Latest Changes on Discover
On Thursday, July 10 2008, the NCCS will be upgrading the operating
system on the Discover cluster from SLES-9 to SLES-10.
While the two OS's are binary compatible and recompiling is not
absolutely required, it is strongly recommended that users
recompile their applications to ensure that they have been
built against the latest versions of various system libraries.
Below are a few things that users should be aware of regarding
the upgrade to SLES-10
- Scali MPI has been upgraded from verion 5.3 to version 5.6
The module for Scali MPI has been renamed from "scali-5.3"
to "scali-5". Users will need to change their "module load"
commands to load "mpi/scali-5" instead of "mpi/scali-5.3"
- "ssh totalview" and "ssh idl" will no longer be supported.
Any users that have used this method to establish X-forwarding
for PBS jobs should use "xsub" instead. "xsub" accepts all
the same arguments as qsub, and establishes the necessary
X-forwarding for you.
- Module changes (Compilers, Math Kernel Libraries, etc.)

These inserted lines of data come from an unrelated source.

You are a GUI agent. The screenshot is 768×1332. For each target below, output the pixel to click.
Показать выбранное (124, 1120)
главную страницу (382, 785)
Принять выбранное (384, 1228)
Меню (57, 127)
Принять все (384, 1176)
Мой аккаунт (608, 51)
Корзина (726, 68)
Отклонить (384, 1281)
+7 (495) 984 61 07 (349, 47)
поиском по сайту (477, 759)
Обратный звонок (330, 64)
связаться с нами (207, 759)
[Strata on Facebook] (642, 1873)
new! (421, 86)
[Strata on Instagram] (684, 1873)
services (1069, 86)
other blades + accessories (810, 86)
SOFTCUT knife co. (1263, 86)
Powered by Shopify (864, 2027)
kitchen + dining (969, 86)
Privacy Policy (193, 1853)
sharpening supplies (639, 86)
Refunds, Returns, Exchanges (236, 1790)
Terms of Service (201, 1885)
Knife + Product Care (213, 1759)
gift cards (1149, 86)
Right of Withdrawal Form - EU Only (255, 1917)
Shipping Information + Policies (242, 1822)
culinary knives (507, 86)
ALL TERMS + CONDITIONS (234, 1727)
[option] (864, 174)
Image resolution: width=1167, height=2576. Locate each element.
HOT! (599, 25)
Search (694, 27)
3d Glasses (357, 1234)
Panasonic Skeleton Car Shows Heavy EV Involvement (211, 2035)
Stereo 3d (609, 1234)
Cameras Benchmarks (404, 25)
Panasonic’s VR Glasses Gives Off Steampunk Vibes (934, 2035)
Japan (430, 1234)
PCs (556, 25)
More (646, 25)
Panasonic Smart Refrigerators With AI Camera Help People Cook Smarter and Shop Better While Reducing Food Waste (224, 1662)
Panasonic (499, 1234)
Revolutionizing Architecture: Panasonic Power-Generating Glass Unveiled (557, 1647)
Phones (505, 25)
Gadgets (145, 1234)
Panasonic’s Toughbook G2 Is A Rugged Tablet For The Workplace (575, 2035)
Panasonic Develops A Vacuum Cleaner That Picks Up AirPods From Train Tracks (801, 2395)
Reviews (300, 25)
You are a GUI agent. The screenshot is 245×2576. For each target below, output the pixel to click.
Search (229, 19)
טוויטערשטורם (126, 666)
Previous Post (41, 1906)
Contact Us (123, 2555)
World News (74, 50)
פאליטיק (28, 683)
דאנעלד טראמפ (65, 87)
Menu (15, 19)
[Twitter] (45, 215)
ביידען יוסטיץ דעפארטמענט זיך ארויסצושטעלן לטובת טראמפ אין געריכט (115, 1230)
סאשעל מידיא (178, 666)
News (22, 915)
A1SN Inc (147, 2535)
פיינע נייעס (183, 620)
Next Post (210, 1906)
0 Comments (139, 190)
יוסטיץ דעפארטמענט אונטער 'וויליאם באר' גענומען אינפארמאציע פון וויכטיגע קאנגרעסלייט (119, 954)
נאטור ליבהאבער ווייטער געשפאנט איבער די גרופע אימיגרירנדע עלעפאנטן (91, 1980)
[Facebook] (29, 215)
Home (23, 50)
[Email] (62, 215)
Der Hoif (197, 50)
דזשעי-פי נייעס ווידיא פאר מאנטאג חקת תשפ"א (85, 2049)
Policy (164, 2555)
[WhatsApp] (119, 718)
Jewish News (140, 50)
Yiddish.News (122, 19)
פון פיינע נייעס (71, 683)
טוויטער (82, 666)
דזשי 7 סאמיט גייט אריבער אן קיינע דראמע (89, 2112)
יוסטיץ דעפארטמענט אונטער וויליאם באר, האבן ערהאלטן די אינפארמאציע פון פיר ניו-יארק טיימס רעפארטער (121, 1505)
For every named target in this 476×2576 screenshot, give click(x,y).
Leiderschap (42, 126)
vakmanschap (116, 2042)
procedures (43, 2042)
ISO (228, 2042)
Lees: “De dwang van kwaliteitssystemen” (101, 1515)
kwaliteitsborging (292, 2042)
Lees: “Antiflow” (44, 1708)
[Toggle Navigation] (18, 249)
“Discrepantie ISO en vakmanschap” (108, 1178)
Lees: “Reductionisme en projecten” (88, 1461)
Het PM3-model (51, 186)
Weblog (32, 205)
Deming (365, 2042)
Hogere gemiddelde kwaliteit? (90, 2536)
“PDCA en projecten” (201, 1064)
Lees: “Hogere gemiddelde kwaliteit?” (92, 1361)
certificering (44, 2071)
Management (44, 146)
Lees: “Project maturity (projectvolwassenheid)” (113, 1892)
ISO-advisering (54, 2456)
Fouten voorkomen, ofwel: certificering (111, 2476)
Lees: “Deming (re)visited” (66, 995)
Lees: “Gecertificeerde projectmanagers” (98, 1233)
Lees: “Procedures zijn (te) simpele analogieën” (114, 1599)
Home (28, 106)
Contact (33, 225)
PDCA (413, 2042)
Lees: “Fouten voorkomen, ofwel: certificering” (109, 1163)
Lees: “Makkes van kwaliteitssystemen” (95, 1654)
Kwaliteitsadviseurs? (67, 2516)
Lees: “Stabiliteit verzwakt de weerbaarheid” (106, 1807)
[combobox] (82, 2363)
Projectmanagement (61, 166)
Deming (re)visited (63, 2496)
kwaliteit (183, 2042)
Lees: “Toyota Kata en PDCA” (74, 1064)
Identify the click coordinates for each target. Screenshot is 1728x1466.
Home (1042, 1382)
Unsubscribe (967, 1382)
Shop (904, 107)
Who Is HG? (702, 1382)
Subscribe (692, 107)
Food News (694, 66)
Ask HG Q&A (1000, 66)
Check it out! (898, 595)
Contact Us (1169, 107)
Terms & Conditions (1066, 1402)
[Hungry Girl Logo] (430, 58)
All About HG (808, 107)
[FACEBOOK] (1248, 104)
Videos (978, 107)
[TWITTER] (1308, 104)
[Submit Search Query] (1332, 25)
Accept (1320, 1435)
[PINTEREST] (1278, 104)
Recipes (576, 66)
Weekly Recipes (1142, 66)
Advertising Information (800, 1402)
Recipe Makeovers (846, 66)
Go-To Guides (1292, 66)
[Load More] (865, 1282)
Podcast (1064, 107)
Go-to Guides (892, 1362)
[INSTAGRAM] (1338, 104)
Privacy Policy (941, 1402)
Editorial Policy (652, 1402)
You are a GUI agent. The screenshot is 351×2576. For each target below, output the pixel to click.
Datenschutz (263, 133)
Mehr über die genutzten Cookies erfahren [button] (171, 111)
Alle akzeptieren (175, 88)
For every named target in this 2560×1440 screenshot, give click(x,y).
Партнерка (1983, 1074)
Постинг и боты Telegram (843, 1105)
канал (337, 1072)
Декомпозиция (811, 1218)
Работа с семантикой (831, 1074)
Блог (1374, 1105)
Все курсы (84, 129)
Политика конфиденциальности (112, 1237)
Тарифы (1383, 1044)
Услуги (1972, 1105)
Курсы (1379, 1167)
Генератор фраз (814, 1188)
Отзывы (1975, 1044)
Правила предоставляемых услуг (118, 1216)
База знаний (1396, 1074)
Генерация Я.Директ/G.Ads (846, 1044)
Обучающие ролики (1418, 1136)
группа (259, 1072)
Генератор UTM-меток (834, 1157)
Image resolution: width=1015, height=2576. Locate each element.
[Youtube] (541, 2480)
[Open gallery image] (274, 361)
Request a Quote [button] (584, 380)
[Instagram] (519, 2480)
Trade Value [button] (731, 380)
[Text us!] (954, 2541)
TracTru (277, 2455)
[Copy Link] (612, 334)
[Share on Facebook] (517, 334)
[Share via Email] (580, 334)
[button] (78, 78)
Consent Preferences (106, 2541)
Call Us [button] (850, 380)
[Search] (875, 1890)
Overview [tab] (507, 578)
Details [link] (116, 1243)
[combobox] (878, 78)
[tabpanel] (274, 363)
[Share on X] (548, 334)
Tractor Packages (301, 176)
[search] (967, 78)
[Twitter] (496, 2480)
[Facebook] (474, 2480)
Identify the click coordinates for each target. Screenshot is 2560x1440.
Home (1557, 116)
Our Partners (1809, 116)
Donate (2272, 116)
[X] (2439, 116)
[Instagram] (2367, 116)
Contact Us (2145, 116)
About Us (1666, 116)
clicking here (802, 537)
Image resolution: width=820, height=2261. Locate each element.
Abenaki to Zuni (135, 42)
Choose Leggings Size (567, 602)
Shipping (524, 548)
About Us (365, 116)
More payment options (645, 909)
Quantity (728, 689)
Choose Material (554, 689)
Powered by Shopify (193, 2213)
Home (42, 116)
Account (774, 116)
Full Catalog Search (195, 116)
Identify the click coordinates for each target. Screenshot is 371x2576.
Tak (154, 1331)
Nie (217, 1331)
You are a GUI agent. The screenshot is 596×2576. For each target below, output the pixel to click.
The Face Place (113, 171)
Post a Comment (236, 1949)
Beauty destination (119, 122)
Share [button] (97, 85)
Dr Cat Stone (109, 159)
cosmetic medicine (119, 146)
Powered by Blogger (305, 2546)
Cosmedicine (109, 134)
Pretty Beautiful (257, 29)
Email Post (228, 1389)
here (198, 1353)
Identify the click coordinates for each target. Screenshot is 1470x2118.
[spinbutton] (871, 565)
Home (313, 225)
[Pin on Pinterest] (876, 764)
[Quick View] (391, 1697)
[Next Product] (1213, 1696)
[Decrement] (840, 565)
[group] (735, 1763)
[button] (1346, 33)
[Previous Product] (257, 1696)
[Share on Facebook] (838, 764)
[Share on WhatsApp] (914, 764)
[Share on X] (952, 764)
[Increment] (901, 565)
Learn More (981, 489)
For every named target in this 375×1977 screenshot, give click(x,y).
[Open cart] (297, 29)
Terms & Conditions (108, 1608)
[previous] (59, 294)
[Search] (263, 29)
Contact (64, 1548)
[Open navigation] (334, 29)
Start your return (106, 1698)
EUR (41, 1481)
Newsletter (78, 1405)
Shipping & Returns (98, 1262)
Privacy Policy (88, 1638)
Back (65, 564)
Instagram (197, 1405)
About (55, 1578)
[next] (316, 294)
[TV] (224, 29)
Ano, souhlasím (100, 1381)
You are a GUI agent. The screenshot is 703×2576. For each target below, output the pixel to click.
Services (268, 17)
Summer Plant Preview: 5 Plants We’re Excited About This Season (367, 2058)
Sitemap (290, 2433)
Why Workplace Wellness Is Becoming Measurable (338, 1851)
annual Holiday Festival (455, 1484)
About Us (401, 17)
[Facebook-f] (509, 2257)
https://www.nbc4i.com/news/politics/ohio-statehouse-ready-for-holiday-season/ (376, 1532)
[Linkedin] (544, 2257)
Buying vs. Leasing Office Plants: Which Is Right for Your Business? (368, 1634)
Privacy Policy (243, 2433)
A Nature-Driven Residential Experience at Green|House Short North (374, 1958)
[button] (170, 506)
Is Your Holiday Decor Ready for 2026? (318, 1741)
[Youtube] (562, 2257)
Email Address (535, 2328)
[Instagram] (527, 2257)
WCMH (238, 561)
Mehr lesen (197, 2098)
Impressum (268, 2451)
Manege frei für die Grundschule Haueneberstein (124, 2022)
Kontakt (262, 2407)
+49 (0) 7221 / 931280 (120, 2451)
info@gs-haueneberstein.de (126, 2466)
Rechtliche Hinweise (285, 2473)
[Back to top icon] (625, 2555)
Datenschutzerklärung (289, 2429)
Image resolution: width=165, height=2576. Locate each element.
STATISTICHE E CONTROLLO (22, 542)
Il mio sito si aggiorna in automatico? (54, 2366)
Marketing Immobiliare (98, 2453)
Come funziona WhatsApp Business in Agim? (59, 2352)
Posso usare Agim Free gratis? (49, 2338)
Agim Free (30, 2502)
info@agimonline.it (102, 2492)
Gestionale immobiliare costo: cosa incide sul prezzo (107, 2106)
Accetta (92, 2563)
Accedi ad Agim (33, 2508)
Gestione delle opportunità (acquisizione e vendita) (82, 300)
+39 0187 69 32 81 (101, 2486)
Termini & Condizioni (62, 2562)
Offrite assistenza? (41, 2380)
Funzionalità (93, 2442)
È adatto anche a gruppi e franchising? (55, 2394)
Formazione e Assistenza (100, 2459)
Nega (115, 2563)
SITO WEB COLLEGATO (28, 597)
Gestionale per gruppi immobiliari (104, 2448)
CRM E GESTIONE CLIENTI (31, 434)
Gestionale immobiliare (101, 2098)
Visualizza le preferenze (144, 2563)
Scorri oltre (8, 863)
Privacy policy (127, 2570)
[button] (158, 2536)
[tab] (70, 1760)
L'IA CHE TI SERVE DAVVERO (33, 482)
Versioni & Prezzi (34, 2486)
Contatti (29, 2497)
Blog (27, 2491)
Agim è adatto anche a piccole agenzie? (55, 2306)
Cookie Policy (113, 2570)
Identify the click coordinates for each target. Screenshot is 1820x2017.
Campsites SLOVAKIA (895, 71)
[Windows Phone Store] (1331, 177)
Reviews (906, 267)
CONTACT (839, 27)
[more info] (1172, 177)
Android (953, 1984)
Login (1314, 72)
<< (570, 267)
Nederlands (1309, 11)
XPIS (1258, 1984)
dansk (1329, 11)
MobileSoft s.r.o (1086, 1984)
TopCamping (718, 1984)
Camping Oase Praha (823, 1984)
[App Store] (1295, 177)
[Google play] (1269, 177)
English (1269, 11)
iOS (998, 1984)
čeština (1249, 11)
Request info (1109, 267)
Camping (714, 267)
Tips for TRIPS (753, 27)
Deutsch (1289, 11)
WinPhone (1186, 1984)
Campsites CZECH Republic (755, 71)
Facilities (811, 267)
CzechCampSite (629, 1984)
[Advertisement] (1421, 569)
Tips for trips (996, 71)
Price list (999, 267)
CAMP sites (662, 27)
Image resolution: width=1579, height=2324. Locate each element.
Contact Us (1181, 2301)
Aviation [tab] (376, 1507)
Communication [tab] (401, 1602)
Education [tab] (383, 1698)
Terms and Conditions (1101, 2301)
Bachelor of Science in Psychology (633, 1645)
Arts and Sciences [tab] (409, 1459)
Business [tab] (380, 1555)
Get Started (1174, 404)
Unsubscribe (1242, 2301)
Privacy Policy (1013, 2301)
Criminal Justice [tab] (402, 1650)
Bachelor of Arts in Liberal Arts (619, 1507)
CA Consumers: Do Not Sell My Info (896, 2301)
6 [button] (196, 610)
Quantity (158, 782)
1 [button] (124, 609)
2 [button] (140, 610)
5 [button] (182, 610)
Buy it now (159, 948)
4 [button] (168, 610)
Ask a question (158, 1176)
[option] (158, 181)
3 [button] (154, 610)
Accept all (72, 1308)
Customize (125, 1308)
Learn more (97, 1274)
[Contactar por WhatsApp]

- The following modules that are currently available under SLES-9
will not be available under SLES-10. (Please contact user support
if you feel you have a continuing need for any of these items)
| comp/gcc-3.3.6 |
comp/intel-8.1.034 |
comp/intel-8.1.038 |
| comp/intel-9.1.038 |
comp/intel-9.1.039 |
comp/intel-9.1.042 |
| comp/intel-9.1.046 |
comp/intel-9.1.049 |
comp/intel-10.0.023 |
| comp/intel-10.0.025 |
comp/intel-10.1.013 |
comp/intel-10.1.015 |
| comp/nag-5.1 |
comp/pgi-6.1.6 |
comp/pgi-6.2.4 |
| lib/mkl-10.0.2.018 |
lib/mkl-8.1 |
lib/mkl-9.0.017 |
| lib/mkl-9.1.018 |
lib/mkl-9.1.021 |
tool/tview-8.0.0.0 |
| tool/tview-8.1.0.1 |
|
|
|
- The following modules will be available under SLES-10
comp/gcc-4.1.2 (natively available without a "module load") |
comp/gcc-4.2.4 |
| comp/gcc-4.3.1 |
comp/intel-9.1.052 |
| comp/intel-10.1.017 |
comp/nag-5.1-463 |
| comp/pgi-7.1.6 |
comp/pgi-7.2.1 |
| lib/mkl-9.1.021 |
lib/mkl-10.0.3.020 |
| tool/tview-8.4.1.6 |
mpi/scali-5 |
- Additional modules will be made available for other software
and will be listed as "other/". These modules
will be made available as these packages are rebuilt.
- Process limits
- Default process limits (data size and stack size) will be set to
a maximum safe limit based on physical memory on the various nodes.
Under most circumstance, users should not need to change these
settings. Please contact user support if you have questions or
concerns about this.
- Some of the additional software that currently resides in
/usr/local is now included as part of SLES-10 and will no
longer be maintained in /usr/local.
- The software packages in /usr/local are being rebuild under
SLES-10 and some may not be available initially. Please report
any problems you find or anything that appears to be missing.
On Wednesday Feb 20th, the NCCS will be making the following changes
to the discover system (downtime notice to follow):
- Multiple login nodes will be used for interactive access.
- Users will still connect to and ask for the service
the same way they do now. The difference is that they will be placed on
the login nodes discover05, 06, 07, or 08 (in a round-robin fashion)
instead of discover01. More login nodes may be added to in the future.
- Any user scripts that connect from a discover login node to another
remote system may fail if the remote system does not allow all the
discover login nodes access. Please have your system administrators
contact the NCCS User Services Group for node address information
if required.
- CRON jobs will be run and managed from a single dedicated cron node so
they don't impact interactive processes.
- Once on discover, users may access and manage their cron jobs by
connecting to discover-cron . The new login
nodes will deny user CRON activity. All existing cron entries will
be relocated to discover-cron.
- System wide process virtual memory limits will be put in place.
- In order to limit the impact from process that exceed a nodes
memory resources, we will be setting virtual memory limits globally
on discover.
This means that any single process on discover that reaches 6GB of
virtual memory will be terminated. We have found that processes
that reach 6GB of virtual memory will continue growing until they
exceed the nodes memory resources. This causes the node(s) to hang and
the filesystem daemon is frequently killed. Users may see a runtime
library error if their processes exceed the 6GB virtual memory limit.
|